Il Regno di Giuda ai Tempi di Isaia

La storia del Regno di Giuda, dalla caduta di Israele fino alla propria, è ampiamente documentata nel libro di 2 Re (dal capitolo 18 alla fine) e in 2 Cronache (dal capitolo 29 alla fine). Una parte significativa di questo periodo si trova anche nei libri dei profeti che scrissero in quel tempo, in particolare Isaia e Geremia. Questo periodo storico durò circa 130 anni e vide la successione di otto re, di cui due regnarono per soli tre mesi e uno per due anni.

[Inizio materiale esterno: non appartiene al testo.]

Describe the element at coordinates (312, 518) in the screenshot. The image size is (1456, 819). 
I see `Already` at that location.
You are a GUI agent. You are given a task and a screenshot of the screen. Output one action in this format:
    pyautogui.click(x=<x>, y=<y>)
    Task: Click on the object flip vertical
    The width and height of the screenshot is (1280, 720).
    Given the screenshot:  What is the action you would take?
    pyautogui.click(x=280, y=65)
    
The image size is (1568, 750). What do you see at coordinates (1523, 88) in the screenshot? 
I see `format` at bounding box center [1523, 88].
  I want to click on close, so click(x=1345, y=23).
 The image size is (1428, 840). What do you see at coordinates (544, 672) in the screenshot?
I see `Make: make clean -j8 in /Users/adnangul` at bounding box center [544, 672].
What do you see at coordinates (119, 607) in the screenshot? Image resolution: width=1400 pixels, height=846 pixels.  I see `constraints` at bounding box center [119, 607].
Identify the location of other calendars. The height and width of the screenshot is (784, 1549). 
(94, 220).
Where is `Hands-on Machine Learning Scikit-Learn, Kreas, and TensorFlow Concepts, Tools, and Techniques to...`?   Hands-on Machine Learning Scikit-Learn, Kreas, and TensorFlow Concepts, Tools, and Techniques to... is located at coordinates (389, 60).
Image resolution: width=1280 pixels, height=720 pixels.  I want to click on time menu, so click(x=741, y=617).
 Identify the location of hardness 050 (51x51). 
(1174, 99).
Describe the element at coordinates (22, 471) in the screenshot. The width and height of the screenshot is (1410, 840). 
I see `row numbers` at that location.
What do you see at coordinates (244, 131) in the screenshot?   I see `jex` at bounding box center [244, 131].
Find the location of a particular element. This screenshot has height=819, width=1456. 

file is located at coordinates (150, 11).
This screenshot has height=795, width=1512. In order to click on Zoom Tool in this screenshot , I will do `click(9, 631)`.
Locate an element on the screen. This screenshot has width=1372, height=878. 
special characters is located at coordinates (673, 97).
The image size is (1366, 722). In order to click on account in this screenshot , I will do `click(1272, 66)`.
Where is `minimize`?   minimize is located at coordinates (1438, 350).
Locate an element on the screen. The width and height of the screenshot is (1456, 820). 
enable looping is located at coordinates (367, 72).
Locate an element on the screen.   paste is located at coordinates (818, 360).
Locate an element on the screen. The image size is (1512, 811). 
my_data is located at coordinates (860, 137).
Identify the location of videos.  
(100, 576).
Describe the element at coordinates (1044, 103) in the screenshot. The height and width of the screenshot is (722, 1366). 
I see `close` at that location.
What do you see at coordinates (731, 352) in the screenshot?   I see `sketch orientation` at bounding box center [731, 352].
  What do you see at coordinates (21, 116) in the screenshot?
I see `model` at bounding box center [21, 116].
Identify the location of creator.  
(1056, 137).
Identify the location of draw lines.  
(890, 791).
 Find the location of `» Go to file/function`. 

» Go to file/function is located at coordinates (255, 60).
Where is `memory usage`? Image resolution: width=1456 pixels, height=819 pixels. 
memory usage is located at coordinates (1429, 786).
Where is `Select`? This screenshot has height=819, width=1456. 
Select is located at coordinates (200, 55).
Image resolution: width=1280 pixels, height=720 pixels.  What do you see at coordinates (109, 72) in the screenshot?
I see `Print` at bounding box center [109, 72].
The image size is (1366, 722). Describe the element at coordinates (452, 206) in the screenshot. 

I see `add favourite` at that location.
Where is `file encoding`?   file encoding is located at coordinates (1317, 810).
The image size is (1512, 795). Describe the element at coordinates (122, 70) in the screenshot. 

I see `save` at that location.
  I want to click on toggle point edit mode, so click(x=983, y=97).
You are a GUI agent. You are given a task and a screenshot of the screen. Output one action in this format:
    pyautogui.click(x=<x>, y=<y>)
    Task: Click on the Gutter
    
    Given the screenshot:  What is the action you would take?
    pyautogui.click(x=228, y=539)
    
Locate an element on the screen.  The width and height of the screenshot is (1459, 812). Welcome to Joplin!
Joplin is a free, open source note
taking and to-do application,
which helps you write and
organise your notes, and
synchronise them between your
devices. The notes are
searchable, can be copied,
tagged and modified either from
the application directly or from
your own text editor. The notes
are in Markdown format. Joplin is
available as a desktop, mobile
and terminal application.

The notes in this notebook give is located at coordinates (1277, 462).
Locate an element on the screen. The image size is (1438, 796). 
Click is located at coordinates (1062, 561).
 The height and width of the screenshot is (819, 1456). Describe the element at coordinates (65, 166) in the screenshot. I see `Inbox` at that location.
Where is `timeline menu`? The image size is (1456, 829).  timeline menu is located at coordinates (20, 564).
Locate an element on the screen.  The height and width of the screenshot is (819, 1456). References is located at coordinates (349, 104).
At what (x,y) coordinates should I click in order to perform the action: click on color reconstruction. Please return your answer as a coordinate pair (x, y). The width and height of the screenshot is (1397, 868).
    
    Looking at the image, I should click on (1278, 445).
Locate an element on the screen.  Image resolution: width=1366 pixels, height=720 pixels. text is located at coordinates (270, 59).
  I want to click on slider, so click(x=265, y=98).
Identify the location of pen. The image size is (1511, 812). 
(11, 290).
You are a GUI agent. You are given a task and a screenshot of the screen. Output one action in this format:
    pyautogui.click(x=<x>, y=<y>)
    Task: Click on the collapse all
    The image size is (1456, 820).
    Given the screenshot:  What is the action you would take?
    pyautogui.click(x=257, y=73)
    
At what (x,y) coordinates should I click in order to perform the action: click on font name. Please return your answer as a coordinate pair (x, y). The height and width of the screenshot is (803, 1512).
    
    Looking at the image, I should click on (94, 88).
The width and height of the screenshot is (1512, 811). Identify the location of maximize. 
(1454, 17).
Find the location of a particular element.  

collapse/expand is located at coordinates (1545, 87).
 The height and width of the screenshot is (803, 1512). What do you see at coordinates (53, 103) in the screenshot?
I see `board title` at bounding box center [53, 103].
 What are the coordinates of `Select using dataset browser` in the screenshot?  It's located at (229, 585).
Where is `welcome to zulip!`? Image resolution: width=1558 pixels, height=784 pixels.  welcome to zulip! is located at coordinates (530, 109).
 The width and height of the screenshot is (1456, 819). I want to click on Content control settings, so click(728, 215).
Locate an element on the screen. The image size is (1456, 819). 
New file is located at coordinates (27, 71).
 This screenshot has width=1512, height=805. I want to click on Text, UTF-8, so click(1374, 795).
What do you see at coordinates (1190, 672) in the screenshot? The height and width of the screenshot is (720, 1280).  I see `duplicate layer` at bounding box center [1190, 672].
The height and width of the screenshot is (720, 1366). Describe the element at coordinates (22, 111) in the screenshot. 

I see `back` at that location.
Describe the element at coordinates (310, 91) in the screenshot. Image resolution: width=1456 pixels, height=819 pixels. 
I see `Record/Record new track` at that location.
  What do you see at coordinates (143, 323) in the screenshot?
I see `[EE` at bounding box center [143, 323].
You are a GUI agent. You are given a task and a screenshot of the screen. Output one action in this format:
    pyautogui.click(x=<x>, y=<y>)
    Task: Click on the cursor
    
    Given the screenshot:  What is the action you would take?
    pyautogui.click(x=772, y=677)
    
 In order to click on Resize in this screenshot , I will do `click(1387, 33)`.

Contesto Storico e Primi Re

Nei primi tempi, il Regno di Giuda, con un potenziale economico limitato e un relativo isolamento geografico, faticava a competere con il Regno d'Israele. L'espansione imperiale assira inizialmente considerava Giuda una preda poco attraente. Dopo il sincronismo con Shoshenq (925 a.C.), notizie extrabibliche su Giuda riemergono circa un secolo dopo, come suggerito da un'iscrizione sulla "casa di Davide" e un riferimento al dio Kemosh. Una piccola lastra in pietra calcarea, controversa ma potenzialmente autentica, riporta un'iscrizione attribuibile al re Yehoash (fine IX secolo a.C.), descrivendo interventi di riparazione e restauro sul Tempio di Gerusalemme. Questa iscrizione, se autentica, rivela dettagli sulla ricostruzione del tempio da parte del re Yehoash, figlio di Acazia.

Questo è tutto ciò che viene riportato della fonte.